**Task to carry out:** Copy these items word for word, starting at the line that contains "542x336 pixels." and continuing through the end of the items.

**Entries supplied:**
· · · · · · ·

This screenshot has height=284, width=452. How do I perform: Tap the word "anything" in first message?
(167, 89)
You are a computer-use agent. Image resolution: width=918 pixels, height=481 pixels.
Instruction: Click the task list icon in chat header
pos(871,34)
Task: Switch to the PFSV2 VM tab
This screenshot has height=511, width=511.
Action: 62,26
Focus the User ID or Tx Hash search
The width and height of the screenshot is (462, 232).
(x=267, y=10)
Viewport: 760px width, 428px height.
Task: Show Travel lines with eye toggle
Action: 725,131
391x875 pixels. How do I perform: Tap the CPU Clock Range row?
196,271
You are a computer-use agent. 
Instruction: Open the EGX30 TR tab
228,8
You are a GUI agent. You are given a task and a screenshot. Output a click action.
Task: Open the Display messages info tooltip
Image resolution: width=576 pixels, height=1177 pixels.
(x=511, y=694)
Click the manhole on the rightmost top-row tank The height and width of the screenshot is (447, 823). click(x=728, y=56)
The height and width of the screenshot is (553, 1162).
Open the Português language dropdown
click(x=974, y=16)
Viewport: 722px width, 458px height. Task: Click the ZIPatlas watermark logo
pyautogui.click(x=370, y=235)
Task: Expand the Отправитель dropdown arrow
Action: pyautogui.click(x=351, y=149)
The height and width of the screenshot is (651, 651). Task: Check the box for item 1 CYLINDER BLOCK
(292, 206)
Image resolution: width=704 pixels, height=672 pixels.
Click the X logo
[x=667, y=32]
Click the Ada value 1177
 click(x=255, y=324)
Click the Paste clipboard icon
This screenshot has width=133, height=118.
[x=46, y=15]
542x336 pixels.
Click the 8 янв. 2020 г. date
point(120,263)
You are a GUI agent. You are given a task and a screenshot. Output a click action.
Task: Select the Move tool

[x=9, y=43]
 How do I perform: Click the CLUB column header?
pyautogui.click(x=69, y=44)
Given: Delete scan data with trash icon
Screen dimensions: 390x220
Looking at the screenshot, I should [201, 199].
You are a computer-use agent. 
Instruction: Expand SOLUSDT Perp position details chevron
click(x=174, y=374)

· · · · · · ·

**Answer for this exercise:**
542x336 pixels.
Click the 8 янв. 2020 г. date
point(120,263)
You are a GUI agent. You are given a task and a screenshot. Output a click action.
Task: Select the Move tool

[x=9, y=43]
 How do I perform: Click the CLUB column header?
pyautogui.click(x=69, y=44)
Given: Delete scan data with trash icon
Screen dimensions: 390x220
Looking at the screenshot, I should [201, 199].
You are a computer-use agent. 
Instruction: Expand SOLUSDT Perp position details chevron
click(x=174, y=374)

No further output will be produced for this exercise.